What you will do
Look through the records and copy each line that has "project" in it.

-------------------------

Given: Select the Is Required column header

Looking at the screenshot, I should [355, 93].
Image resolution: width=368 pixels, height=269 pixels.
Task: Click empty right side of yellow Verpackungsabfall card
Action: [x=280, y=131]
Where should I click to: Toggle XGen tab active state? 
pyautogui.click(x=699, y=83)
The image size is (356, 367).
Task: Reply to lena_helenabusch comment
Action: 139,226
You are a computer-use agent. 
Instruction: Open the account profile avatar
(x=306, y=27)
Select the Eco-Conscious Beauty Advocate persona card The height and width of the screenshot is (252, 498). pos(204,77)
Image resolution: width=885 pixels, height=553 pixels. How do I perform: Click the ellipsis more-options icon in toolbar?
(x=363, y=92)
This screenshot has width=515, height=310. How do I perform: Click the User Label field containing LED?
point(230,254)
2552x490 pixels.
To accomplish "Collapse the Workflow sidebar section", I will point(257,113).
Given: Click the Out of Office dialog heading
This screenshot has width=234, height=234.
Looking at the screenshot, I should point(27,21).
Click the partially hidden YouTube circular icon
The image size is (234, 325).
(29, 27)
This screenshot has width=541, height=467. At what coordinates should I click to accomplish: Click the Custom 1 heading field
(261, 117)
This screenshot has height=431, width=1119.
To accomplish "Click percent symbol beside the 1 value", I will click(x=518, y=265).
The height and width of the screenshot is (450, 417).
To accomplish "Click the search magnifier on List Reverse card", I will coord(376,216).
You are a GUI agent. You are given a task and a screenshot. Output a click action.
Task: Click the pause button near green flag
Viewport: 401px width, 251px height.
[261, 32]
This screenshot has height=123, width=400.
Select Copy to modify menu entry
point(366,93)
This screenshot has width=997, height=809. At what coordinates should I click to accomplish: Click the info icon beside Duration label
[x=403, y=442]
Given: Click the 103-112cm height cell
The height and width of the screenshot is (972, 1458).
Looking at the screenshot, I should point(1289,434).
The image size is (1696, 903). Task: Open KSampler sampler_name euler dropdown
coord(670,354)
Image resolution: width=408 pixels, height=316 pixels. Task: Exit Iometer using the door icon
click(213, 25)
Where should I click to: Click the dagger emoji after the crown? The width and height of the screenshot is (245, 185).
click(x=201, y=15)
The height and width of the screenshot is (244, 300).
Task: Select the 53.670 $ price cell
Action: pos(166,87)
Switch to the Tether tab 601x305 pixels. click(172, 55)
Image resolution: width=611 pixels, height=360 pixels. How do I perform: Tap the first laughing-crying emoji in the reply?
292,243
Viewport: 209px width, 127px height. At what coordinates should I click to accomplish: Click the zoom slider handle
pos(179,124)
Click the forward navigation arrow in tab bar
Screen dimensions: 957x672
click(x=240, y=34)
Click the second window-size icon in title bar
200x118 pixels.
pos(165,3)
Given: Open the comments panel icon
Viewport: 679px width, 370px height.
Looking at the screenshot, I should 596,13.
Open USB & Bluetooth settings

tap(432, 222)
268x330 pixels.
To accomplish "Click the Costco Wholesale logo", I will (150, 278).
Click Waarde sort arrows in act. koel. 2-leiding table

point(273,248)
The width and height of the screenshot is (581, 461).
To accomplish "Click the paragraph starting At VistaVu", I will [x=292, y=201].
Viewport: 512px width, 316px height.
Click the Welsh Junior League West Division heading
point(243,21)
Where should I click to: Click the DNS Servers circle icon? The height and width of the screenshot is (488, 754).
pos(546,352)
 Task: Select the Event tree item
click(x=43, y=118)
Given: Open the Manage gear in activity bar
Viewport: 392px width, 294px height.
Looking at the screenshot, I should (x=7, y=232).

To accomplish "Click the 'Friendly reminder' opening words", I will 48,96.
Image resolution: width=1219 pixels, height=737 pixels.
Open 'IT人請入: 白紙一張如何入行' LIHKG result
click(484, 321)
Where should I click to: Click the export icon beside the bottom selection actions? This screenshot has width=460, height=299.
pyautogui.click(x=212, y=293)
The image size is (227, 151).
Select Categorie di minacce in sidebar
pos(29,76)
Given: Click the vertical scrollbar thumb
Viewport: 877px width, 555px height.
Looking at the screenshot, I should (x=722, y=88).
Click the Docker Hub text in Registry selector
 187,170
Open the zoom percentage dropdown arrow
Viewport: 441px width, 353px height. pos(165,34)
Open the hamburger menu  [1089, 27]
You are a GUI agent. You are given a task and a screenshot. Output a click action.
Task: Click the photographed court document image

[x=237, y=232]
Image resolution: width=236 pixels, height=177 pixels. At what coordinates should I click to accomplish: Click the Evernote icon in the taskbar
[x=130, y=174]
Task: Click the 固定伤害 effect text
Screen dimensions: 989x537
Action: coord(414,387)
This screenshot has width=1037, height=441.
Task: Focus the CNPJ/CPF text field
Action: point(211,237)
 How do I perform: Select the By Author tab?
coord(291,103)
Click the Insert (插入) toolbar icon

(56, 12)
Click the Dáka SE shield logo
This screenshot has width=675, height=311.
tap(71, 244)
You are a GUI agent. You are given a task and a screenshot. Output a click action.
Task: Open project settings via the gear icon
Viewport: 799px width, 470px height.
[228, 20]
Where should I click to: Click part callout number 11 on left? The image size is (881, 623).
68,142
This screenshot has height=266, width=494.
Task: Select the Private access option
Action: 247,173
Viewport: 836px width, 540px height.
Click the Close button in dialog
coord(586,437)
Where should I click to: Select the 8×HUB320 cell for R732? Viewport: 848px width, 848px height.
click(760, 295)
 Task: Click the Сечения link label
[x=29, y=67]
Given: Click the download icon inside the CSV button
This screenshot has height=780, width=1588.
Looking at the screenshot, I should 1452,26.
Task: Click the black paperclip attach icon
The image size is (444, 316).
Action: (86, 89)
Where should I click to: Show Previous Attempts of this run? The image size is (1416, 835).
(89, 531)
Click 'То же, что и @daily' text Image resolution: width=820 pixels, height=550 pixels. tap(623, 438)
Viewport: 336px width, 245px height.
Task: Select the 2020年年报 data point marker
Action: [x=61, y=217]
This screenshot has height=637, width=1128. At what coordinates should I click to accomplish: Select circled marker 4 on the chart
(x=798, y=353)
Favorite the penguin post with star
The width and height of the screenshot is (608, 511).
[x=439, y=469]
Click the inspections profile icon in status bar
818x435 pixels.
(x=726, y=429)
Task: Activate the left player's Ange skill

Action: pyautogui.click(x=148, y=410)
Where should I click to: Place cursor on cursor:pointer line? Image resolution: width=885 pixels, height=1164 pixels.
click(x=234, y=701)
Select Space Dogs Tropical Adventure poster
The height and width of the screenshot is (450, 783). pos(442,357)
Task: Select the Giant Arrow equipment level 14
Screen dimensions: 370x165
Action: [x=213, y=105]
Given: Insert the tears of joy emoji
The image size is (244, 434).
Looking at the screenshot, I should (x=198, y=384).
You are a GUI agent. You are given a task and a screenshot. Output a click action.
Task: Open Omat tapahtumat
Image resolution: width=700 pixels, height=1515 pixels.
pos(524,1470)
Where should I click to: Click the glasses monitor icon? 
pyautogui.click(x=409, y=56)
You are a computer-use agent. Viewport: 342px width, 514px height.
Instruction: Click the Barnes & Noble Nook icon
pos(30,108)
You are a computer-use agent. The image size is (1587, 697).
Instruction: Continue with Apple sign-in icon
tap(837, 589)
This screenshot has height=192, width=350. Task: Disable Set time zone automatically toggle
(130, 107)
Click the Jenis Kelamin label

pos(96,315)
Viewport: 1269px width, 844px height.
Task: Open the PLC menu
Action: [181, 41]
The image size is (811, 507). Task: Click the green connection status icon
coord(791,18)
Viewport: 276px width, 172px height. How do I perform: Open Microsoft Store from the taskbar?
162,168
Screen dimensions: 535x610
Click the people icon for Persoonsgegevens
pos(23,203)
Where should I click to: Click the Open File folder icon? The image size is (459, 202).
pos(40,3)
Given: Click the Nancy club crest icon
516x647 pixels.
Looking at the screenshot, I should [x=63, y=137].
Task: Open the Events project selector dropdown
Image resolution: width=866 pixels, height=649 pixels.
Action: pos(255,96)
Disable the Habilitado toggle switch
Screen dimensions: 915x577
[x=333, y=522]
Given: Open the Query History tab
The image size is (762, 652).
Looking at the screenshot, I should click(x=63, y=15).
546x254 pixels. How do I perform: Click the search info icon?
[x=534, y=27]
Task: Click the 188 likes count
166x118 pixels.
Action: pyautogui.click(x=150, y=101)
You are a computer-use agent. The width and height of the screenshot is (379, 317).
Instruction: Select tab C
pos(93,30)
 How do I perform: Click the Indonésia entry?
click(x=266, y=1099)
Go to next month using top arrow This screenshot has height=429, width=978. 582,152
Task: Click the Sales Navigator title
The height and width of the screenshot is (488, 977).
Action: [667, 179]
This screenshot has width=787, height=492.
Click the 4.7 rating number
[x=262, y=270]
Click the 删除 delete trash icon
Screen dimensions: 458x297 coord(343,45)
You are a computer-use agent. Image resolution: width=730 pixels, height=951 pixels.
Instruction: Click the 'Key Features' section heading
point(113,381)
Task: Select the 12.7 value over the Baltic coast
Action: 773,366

-------------------------

Response below
Task: Open project settings via the gear icon
Task: Open the Events project selector dropdown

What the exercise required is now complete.